Apache Hive : LLAP

Overview
Persistent Daemon
Execution Engine
Query Fragment Execution
I/O
Caching
Workload Management
ACID Support
Security
Monitoring
Web Services
SLIDER on YARN Deployment
LLAP Status
Resources

Live Long And Process (LLAP) functionality was added in Hive 2.0 (HIVE-7926 and associated tasks). HIVE-9850 links documentation, features, and issues for this enhancement.

For configuration of LLAP, see the LLAP Section of Configuration Properties.

Overview

Hive has become significantly faster thanks to various features and improvements that were built by the community in recent years, including Tez and Cost-based-optimization. The following were needed to take Hive to the next level:

Asynchronous spindle-aware IO
Pre-fetching and caching of column chunks
Multi-threaded JIT-friendly operator pipelines

Also known as Live Long and Process, LLAP provides a hybrid execution model. It consists of a long-lived daemon which replaces direct interactions with the HDFS DataNode, and a tightly integrated DAG-based framework.
Functionality such as caching, pre-fetching, some query processing and access control are moved into the daemon. Small/short queries are largely processed by this daemon directly, while any heavy lifting will be performed in standard YARN containers.
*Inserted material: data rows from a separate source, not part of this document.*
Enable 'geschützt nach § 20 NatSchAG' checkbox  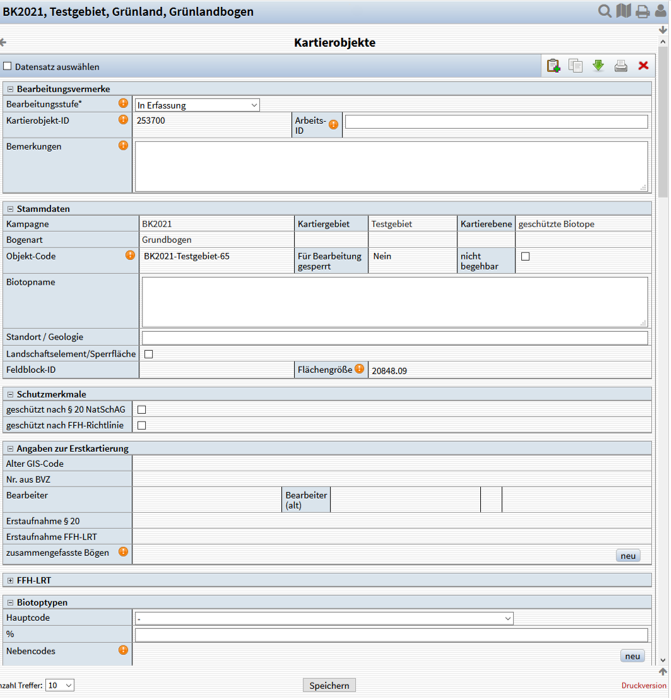[141, 410]
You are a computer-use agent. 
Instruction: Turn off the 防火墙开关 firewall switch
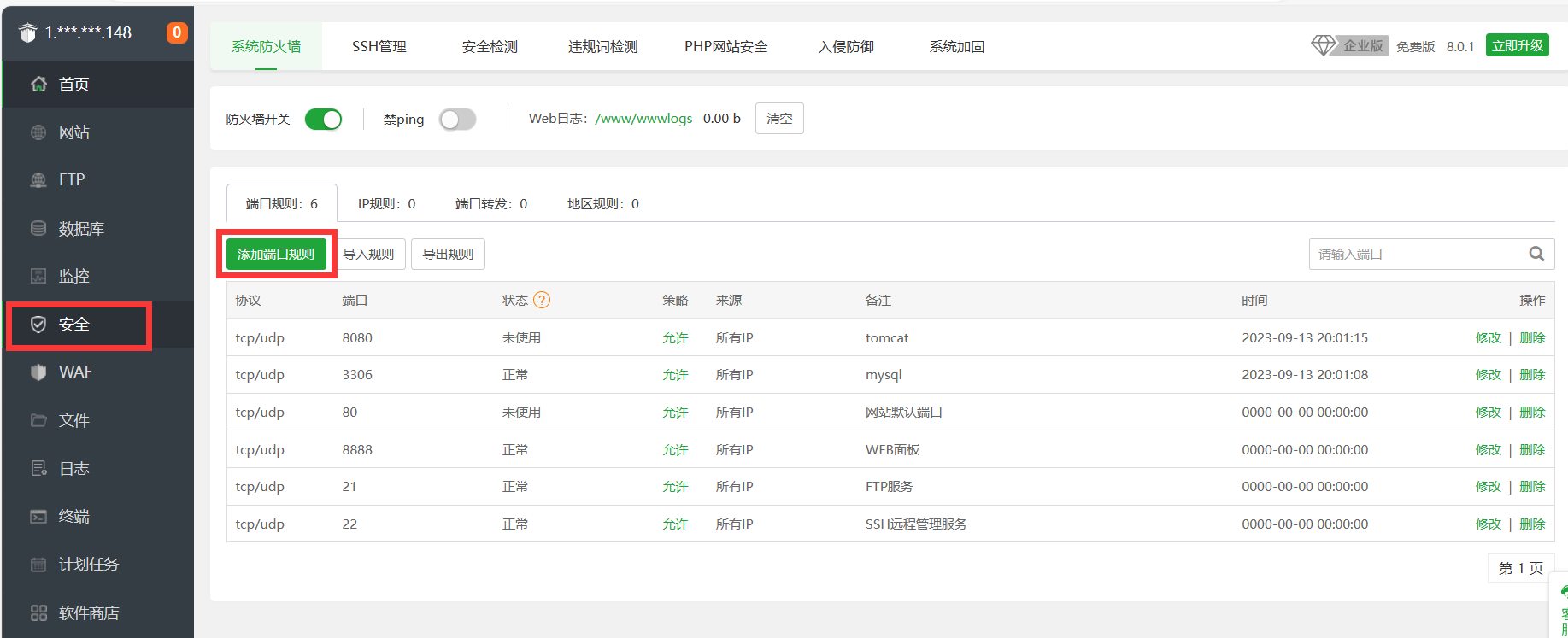coord(323,119)
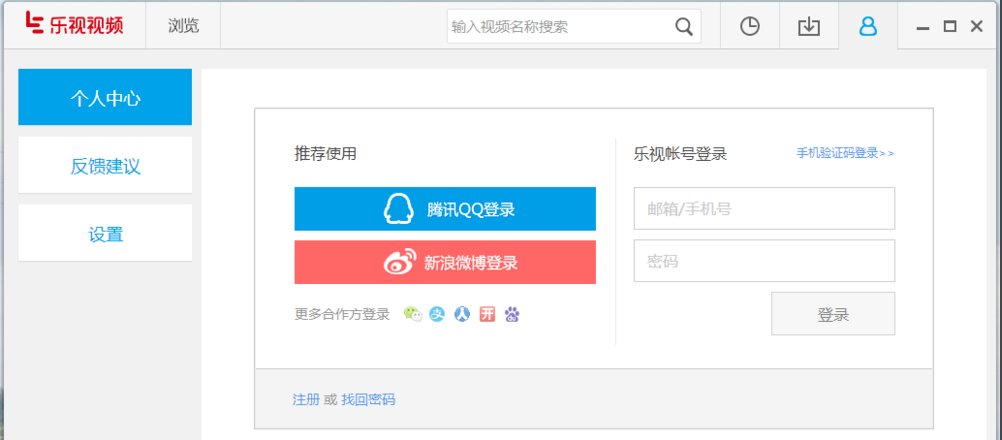Open the 设置 tab
This screenshot has height=440, width=1002.
[x=105, y=233]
Similar to the DataNode, LLAP daemons can be used by other applications as well, especially if a relational view on the data is preferred over file-centric processing. The daemon is also open through optional APIs (e.g., InputFormat) that can be leveraged by other data processing frameworks as a building block.

Last, but not least, fine-grained column-level access control – a key requirement for mainstream adoption of Hive – fits nicely into this model.

The diagram below shows an example execution with LLAP. Tez AM orchestrates overall execution. The initial stage of the query is pushed into LLAP. In the reduce stage, large shuffles are performed in separate containers. Multiple queries and applications can access LLAP concurrently.

Persistent Daemon

To facilitate caching and JIT optimization, and to eliminate most of the startup costs, a daemon runs on the worker nodes on the cluster. The daemon handles I/O, caching, and query fragment execution.

These nodes are stateless. Any request to an LLAP node contains the data location and metadata. It processes local and remote locations; locality is the caller’s responsibility (YARN).
Recovery/resiliency. Failure and recovery is simplified because any data node can still be used to process any fragment of the input data. The Tez AM can thus simply rerun failed fragments on the cluster.
Communication between nodes. LLAP nodes are able to share data (e.g., fetching partitions, broadcasting fragments). This is realized with the same mechanisms used in Tez.

Execution Engine

LLAP works within existing, process-based Hive execution to preserve the scalability and versatility of Hive. It does not replace the existing execution model but rather enhances it.

The daemons are optional. Hive can work without them and also is able to bypass them even if they are deployed and operational. Feature parity with regard to language features is maintained.
External orchestration and execution engines. LLAP is not an execution engine (like MapReduce or Tez). Overall execution is scheduled and monitored by an existing Hive execution engine (such as Tez) transparently over both LLAP nodes, as well as regular containers. Obviously, LLAP level of support depends on each individual execution engine (starting with Tez). MapReduce support is not planned, but other engines may be added later. Other frameworks like Pig also have the choice of using LLAP daemons.
Partial execution. The result of the work performed by an LLAP daemon can either form part of the result of a Hive query, or be passed on to external Hive tasks, depending on the query.
Resource Management. YARN remains responsible for the management and allocation of resources. The YARN container delegation model is used to allow the transfer of allocated resources to LLAP. To avoid the limitations of JVM memory settings, cached data is kept off-heap, as well as large buffers for processing (e.g., group by, joins). This way, the daemon can use a small amount of memory, and additional resources (i.e., CPU and memory) will be assigned based on workload.

Query Fragment Execution

For partial execution as described above, LLAP nodes execute “query fragments” such as filters, projections, data transformations, partial aggregates, sorting, bucketing, hash joins/semi-joins, etc. Only Hive code and blessed UDFs are accepted in LLAP. No code is localized and executed on the fly. This is done for stability and security reasons.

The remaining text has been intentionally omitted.